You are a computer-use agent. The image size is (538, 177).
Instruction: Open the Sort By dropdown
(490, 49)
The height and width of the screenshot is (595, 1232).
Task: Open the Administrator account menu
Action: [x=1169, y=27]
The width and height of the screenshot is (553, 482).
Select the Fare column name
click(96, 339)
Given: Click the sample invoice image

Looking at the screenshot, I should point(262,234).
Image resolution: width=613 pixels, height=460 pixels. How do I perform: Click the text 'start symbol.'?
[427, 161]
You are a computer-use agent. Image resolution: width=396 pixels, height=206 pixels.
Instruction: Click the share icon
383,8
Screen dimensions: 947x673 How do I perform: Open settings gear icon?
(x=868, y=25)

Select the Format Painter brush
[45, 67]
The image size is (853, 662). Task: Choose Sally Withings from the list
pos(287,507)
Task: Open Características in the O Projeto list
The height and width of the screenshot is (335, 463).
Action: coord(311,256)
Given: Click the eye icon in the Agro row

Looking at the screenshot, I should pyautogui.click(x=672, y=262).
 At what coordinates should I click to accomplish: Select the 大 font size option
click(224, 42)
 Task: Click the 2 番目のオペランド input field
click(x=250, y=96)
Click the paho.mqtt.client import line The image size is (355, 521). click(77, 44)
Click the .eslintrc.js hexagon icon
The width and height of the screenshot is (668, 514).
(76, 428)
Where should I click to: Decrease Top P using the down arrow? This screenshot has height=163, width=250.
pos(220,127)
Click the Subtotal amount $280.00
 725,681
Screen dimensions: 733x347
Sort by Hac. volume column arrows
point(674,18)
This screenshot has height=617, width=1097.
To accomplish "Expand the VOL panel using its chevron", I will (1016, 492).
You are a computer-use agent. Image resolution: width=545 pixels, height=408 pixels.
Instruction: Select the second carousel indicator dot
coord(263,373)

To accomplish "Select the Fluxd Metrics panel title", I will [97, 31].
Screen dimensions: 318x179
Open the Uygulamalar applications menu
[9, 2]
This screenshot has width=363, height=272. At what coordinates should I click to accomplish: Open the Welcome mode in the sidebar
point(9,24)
━━━━━━
= TASK OBJECTIVE =
From the line containing "Open the Uygulamalar applications menu" down to the last line of the data above, copy every line exactly; leave out all other lines.

= REPLY =
Open the Uygulamalar applications menu
[9, 2]
This screenshot has width=363, height=272. At what coordinates should I click to accomplish: Open the Welcome mode in the sidebar
point(9,24)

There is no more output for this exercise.